芦別岳・本谷(5月17日・18日)

 群別岳の疲労がようやく回復しはじめたころ、芦別岳の本谷をやることになった。

 昨年に芦別岳の新道コースに連れて行ってくれた渡辺さんが、「今度は、本谷だな」と言ってくれたのが話の発端だった。私は、その本谷なるものがいかなる谷なのかよく知らなかったが、「急な雪渓をアイゼンとピッケルで登るんだ」と聞いて「待ってました!」とばかりに話に乗った。

 今回は、芳川くんも参加することになり、一応、3人で打ち合わせをしたが、酒ばかり飲んで細部の打ち合わせはほとんどしなかった。ただ、今度の晩餐は私が担当することになり、本谷の麓のユーフレ小屋でパエリアをつくることだけはしっかり決定された。

 当日は、私の都合で12時出発となった。高速を三笠で降りて、富良野市に入り、登山口に着いたのは、午後2時ころだったと思う。

 私の荷物は、ザックが24.5kgで、ポシェットが2.7kg。合計27.2kgとなった。(パエリアの鍋やらスープやら米やらだけでも4kg近かった。群別岳をやった際の雪を溶かした水があまりにまずかったので、今回は、水も5リットルほど持った。)登山口からユーフレ小屋までは2時間くらいだという話だったので、少々ザックが重くても平気だろうと考えたわけだが、これは甘かった。登山口から小屋までの道程は、ユーフレ川の縁を巻きながら進むものだったが、はじめから急な上り下りが続き、登攀開始後30分で心臓が口からはみ出そうになった。飲み水は、川の水を沸かせばいくらでもつくれたわけで、5リットルもの水を持って来たのも大いなる誤算であった。
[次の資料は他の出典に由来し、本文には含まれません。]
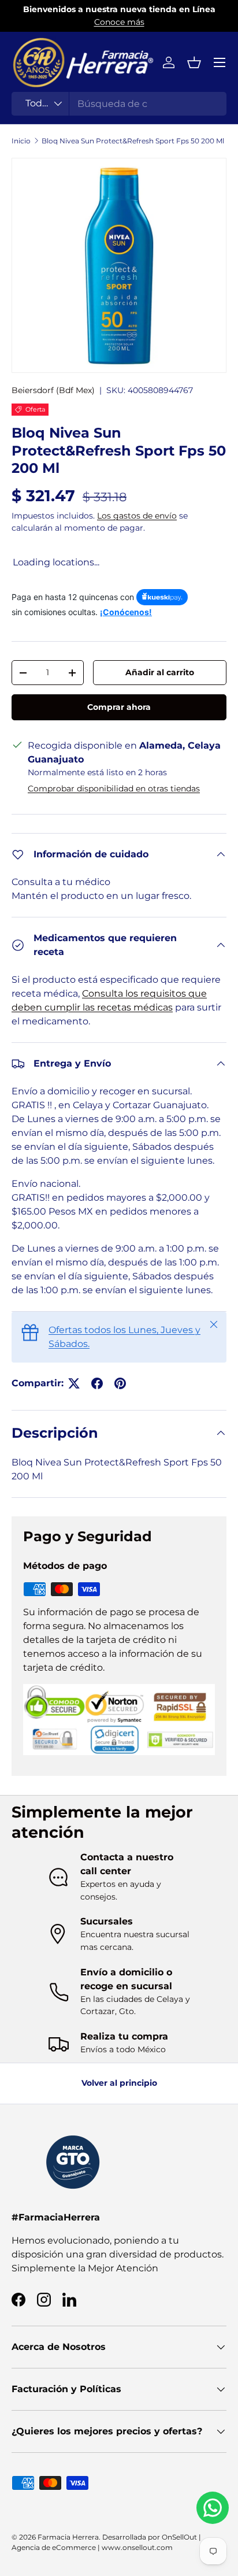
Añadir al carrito (159, 672)
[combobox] (119, 104)
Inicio (21, 140)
 20年前にマッターホルンやモンブランをやったことのある渡辺さんは、骨董品のような珍しい道具を持っている。ピッケルの杖は木製だし、ザックも骨董品としての価値が高そうで、新田次郎の小説なんかを彷彿とさせてくれる。が、靴だけは、最新式のプラスチックブーツだった。
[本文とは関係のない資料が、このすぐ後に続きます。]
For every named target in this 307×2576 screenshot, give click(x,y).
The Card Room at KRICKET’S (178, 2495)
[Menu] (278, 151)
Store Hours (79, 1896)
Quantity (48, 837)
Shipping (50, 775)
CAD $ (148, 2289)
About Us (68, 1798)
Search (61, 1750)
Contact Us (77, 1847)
 芳川くんは、群別岳のときの経験で、ザックを軽量化するよう心がけたそうで、かなり小さいザックを持って来ていた。が、そのわりには、ワイン2本とウイスキーを1本持って来ており、肉や野菜なんかも入っていたので、その荷物の量は、けっこうなものだったのではないかと思う。

 荷物の量のせいもあるが、今回の登攀でもっとも苦しかったのは、ユーフレ小屋までの2時間であった。そして、もっとも危険を感じたのも、このユーフレ小屋手前の丸太橋であった。